Haileybury has paid $7.125 million for the West Melbourne warehouse-converted-office once the headquarters of Mushroom Music then Reebok Australia, with plans to expand its city campus.
The acquisition of 27-31 Dudley Street is tactical, coming two years after the private school signed a near-century lease with St James Old Cathedral for a 1028 square metre block of land abutting it.
Combined with that Batman St parcel – presently used as an outdoor student recreation area – the college has a development footprint of 1641 sqm.
Haileybury fit out Melbourne’s first vertical school four years ago at nearby 383-405 King St – an 11-storey former office which cost it $50m in 2015.
That campus is considered a success with a waiting list at most year levels.

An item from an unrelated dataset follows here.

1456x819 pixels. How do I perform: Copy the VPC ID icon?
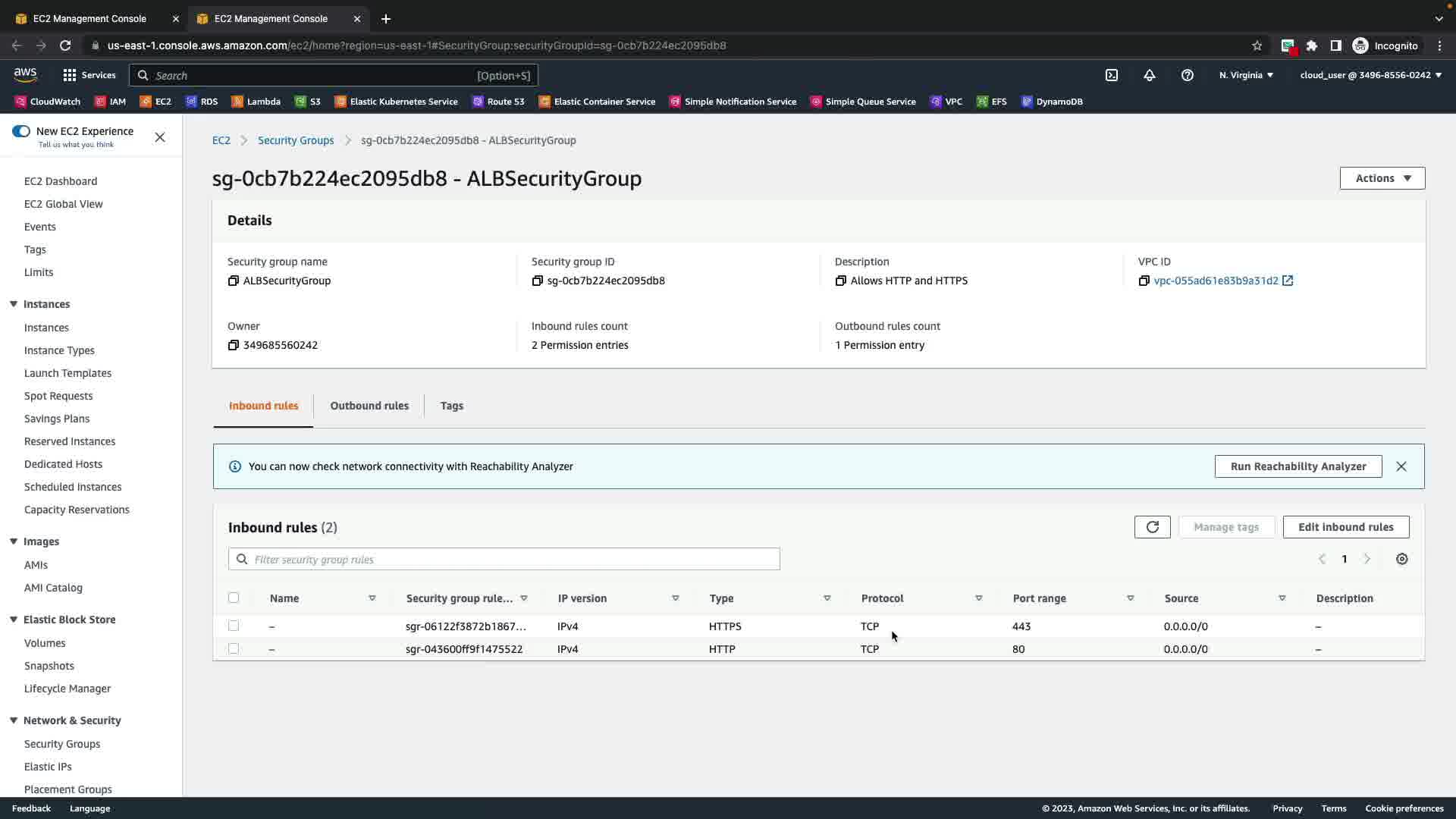[1144, 281]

Its first group of year 12 students graduated this week.
Haileybury will develop West Melbourne sites but not yet
Savills’ Clinton Baxter and Nick Peden marketed 27-31 Dudley St, which previously traded for $3.6m in 2010.
Haileybury settled last December; vacant, it is neither being occupied or leased out (story continues below).

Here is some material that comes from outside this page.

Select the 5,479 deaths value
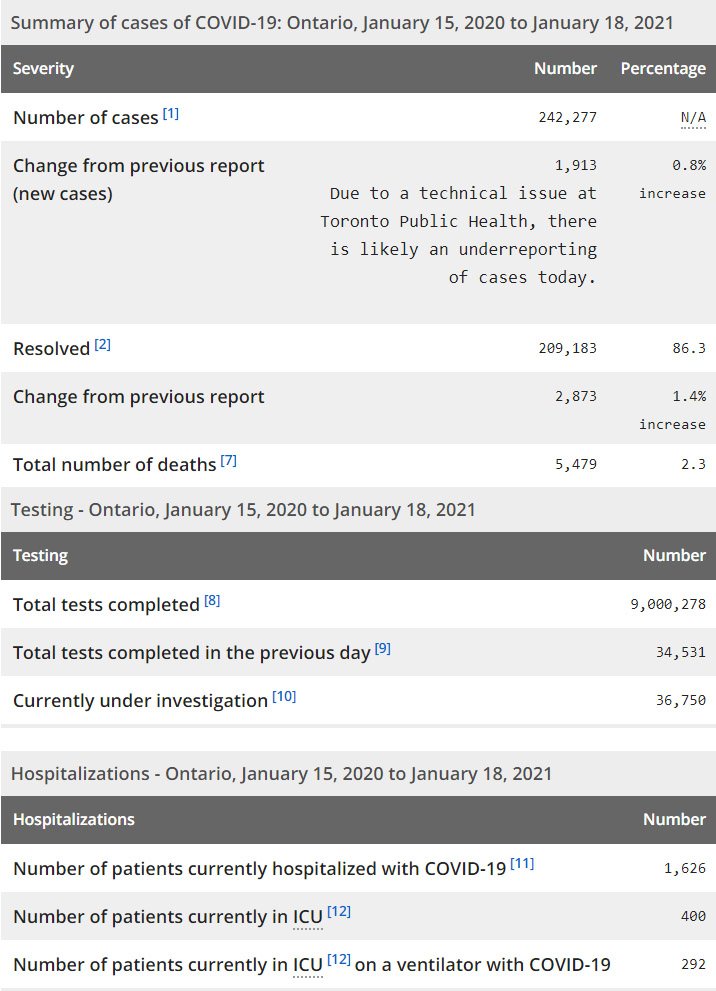 point(575,465)
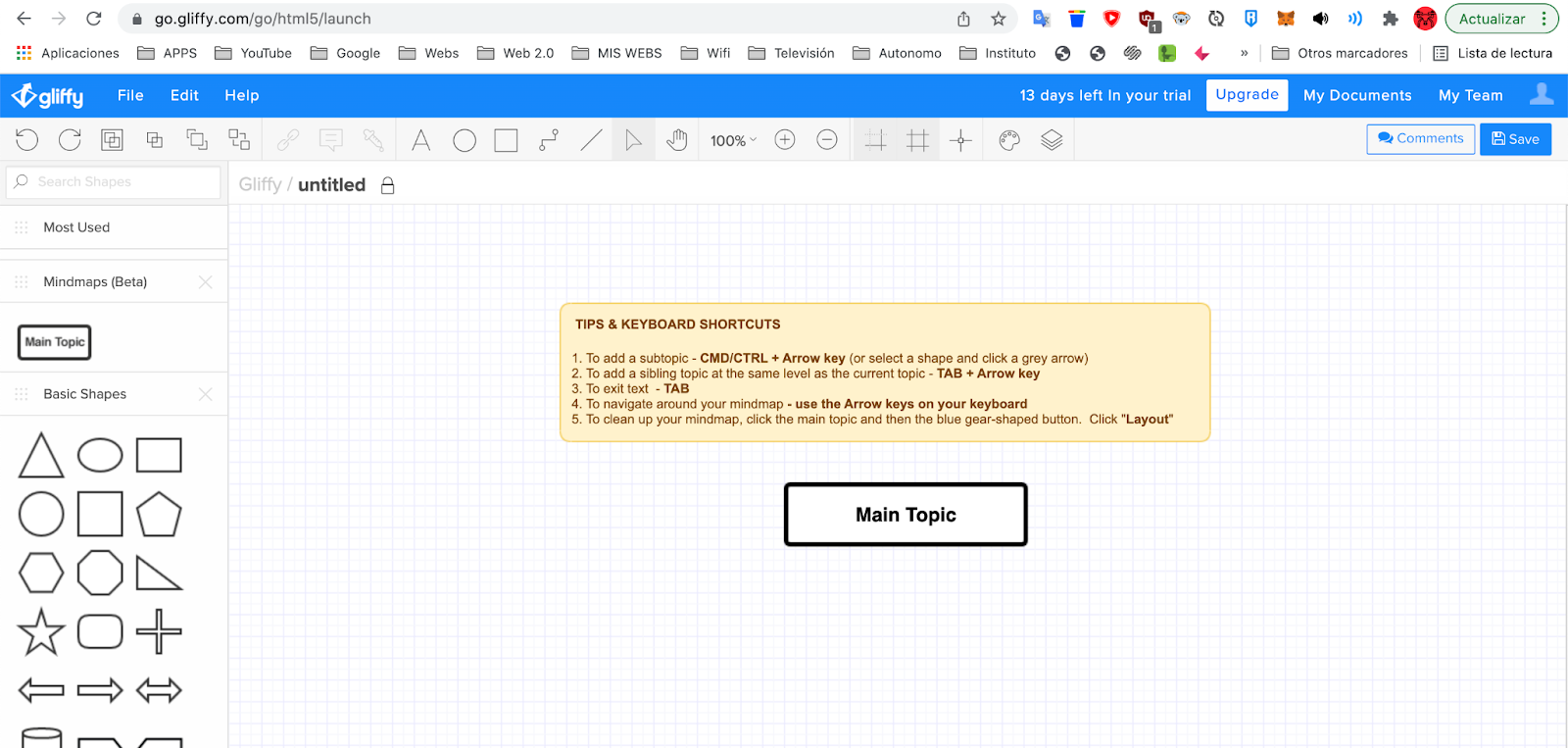Click the zoom out minus icon
Image resolution: width=1568 pixels, height=748 pixels.
point(827,140)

A spokesperson added there are no immediate plans to build.
Longer term the amalgamated holding is speculated could make way for a mid-rise structure around a recreation space.
Any project would need to incorporate the facade of the Baroque-style former Mushroom and Reebok office, developed in 1900 for Moreland Smelting Works.

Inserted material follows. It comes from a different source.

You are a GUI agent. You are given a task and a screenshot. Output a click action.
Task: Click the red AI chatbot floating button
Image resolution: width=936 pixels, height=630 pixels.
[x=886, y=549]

On 613 sqm, zoned Mixed Use and with Maloney Lane side access, 27-31 Dudley St was promoted as a high rise development site when it was listed mid-last year.
Elsewhere in the street, this month, UAG started replacing the Flagstaff City Inn with a 25-level residential tower.
Vicland completed a 38-storey apartment building three years ago on a holding next to that.
At 407-411 King St – next door to Haileybury’s operating city campus – Iglu is proposing an 18 floor student accommodation complex which will incorporate the low-rise Flagstaff House – developed in 1970 by prestige architect Yuncken Freeman as its headquarters.
Bates Smart penned the replacement project.